### What to produce
Output the records word for word, from the beginning of the records through the line containing "click(x=498, y=454)". Include only those lines.

───── Supplied material

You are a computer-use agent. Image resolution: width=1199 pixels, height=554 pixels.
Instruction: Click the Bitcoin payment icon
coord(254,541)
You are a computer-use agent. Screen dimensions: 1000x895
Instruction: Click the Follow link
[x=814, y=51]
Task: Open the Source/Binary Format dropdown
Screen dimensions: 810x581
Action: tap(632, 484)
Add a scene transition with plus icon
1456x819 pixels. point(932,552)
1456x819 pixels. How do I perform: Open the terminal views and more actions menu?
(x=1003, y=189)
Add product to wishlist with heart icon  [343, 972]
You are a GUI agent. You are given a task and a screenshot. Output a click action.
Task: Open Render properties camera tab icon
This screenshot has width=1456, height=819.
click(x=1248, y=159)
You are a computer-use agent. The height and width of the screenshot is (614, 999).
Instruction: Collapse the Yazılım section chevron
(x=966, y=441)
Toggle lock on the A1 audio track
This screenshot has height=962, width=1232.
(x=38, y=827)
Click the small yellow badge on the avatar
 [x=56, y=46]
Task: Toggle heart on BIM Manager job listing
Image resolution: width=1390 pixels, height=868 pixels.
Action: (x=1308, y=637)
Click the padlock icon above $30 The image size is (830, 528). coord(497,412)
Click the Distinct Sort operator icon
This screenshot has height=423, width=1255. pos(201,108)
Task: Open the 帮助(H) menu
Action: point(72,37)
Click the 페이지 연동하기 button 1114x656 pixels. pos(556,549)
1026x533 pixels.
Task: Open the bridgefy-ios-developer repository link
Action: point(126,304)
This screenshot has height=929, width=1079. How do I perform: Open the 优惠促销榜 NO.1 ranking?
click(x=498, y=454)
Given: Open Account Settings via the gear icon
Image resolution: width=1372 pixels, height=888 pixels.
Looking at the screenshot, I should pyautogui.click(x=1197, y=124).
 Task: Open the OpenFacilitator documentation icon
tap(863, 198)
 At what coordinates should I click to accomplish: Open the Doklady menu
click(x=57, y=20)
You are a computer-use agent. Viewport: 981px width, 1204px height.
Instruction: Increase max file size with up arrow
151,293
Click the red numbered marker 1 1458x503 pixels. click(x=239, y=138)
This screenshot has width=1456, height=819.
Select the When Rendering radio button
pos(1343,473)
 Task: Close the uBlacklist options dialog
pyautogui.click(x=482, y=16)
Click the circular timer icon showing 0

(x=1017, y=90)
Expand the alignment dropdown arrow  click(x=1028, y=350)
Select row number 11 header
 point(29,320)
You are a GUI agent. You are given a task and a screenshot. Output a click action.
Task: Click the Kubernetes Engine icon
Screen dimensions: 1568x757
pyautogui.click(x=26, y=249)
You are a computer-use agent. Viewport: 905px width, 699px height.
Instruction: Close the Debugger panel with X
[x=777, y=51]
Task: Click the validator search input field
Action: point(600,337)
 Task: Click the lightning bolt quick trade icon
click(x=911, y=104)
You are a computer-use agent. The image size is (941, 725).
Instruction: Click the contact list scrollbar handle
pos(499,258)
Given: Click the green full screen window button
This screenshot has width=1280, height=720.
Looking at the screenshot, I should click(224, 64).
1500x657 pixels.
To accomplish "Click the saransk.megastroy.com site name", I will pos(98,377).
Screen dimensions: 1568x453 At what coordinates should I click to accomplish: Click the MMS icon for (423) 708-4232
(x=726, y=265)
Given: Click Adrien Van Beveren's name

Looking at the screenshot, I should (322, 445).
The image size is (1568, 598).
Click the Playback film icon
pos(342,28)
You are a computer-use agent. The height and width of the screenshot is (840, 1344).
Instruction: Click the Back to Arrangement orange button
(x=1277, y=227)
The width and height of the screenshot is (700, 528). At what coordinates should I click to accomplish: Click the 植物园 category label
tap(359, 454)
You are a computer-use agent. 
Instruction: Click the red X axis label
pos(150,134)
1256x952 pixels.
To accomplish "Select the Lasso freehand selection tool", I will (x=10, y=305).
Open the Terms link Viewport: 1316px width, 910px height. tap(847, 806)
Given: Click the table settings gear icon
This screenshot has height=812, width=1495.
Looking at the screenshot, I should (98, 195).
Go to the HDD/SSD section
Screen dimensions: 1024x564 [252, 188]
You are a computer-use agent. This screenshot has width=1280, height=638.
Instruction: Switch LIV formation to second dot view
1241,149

──────────

### Exercise solution
You are a computer-use agent. Image resolution: width=1199 pixels, height=554 pixels.
Instruction: Click the Bitcoin payment icon
coord(254,541)
You are a computer-use agent. Screen dimensions: 1000x895
Instruction: Click the Follow link
[x=814, y=51]
Task: Open the Source/Binary Format dropdown
Screen dimensions: 810x581
Action: tap(632, 484)
Add a scene transition with plus icon
1456x819 pixels. point(932,552)
1456x819 pixels. How do I perform: Open the terminal views and more actions menu?
(x=1003, y=189)
Add product to wishlist with heart icon  [343, 972]
You are a GUI agent. You are given a task and a screenshot. Output a click action.
Task: Open Render properties camera tab icon
This screenshot has width=1456, height=819.
click(x=1248, y=159)
You are a computer-use agent. The height and width of the screenshot is (614, 999).
Instruction: Collapse the Yazılım section chevron
(x=966, y=441)
Toggle lock on the A1 audio track
This screenshot has height=962, width=1232.
(x=38, y=827)
Click the small yellow badge on the avatar
 [x=56, y=46]
Task: Toggle heart on BIM Manager job listing
Image resolution: width=1390 pixels, height=868 pixels.
Action: (x=1308, y=637)
Click the padlock icon above $30 The image size is (830, 528). coord(497,412)
Click the Distinct Sort operator icon
This screenshot has height=423, width=1255. pos(201,108)
Task: Open the 帮助(H) menu
Action: point(72,37)
Click the 페이지 연동하기 button 1114x656 pixels. pos(556,549)
1026x533 pixels.
Task: Open the bridgefy-ios-developer repository link
Action: point(126,304)
This screenshot has height=929, width=1079. How do I perform: Open the 优惠促销榜 NO.1 ranking?
click(x=498, y=454)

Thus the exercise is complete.